More than 1,000 people have been arrested since the protests began in central London a week ago.
Police said a “robust” plan was in place and protesters must leave Parliament Square by midnight.
Makeshift camps at Oxford Circus and Waterloo Bridge have now been cleared. So far 71 people have been charged in connection with the protest.
Protesters left Marble Arch, which had been occupied since 15 April, carrying flags and banners and marching to drums shortly after 10:00 BST.
Police have increased their presence at the Marble Arch site, imposing a Section 14 order – preventing protesters congregating on the road.

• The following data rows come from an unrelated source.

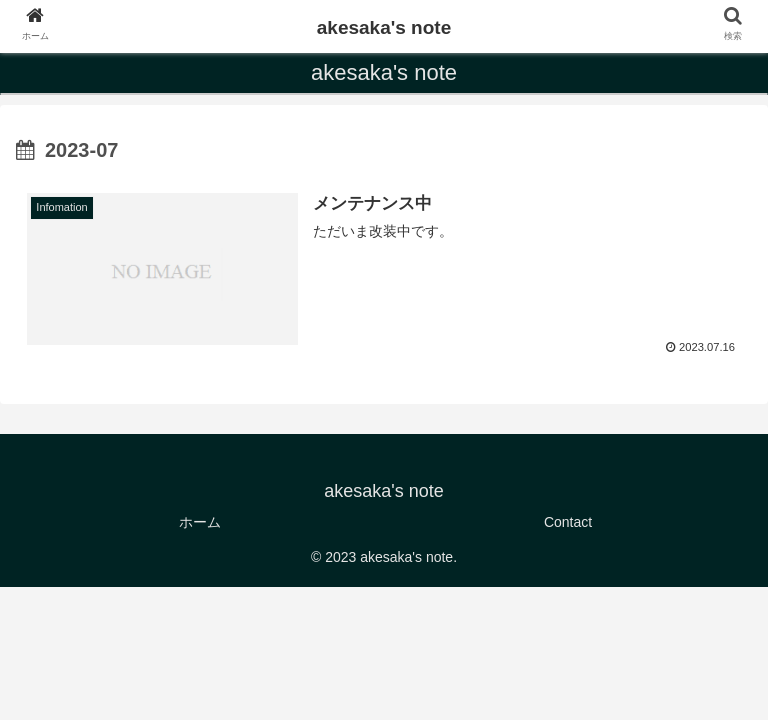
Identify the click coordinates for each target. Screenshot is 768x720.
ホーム (200, 522)
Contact (568, 522)
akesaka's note (384, 27)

Campaigners said police had taken a “noticeably more confrontational attitude”.
Demonstrators have previously suggested temporarily ending disruptive tactics to focus on political negotiations, as the campaign entered a second week.
Jay Monk, 49, who is taking part in the march, said it was a signal of a “renewed push” to have politicians answer the group’s demands.
Campaigners have three core demands: for the government to “tell the truth about climate change”; to reduce carbon emissions to zero by 2025; and to create a citizens’ assembly to oversee progress.
Ms Thunberg told a packed room her future and those of her fellow children had been “sold so that a small number of people can make unimaginable amounts of money”.
The 16-year-old Nobel Peace Prize nominee added: “You don’t listen to the science because you are only interested in the answers that will allow you to carry on as if nothing has happened.”
The Met Police said anyone failing to comply with its condition to leave Parliament Square by 23:59 would be “committing an offence and will be liable to arrest”.
The oldest person to be charged over the protests is 74 years old, while the youngest is 19. The vast majority of those charged will appear in court between 14 May and 31 May.
Protester Steve Jones, 53, suggested some of the disruption might be relaxed if the group was granted “meaningful discussions” with the government.
On Monday, at least 100 protesters laid down under the blue whale skeleton at the Natural History Museum in a co-ordinated “die in”.
Most of the demonstrators finished their lie-down protest after about half an hour.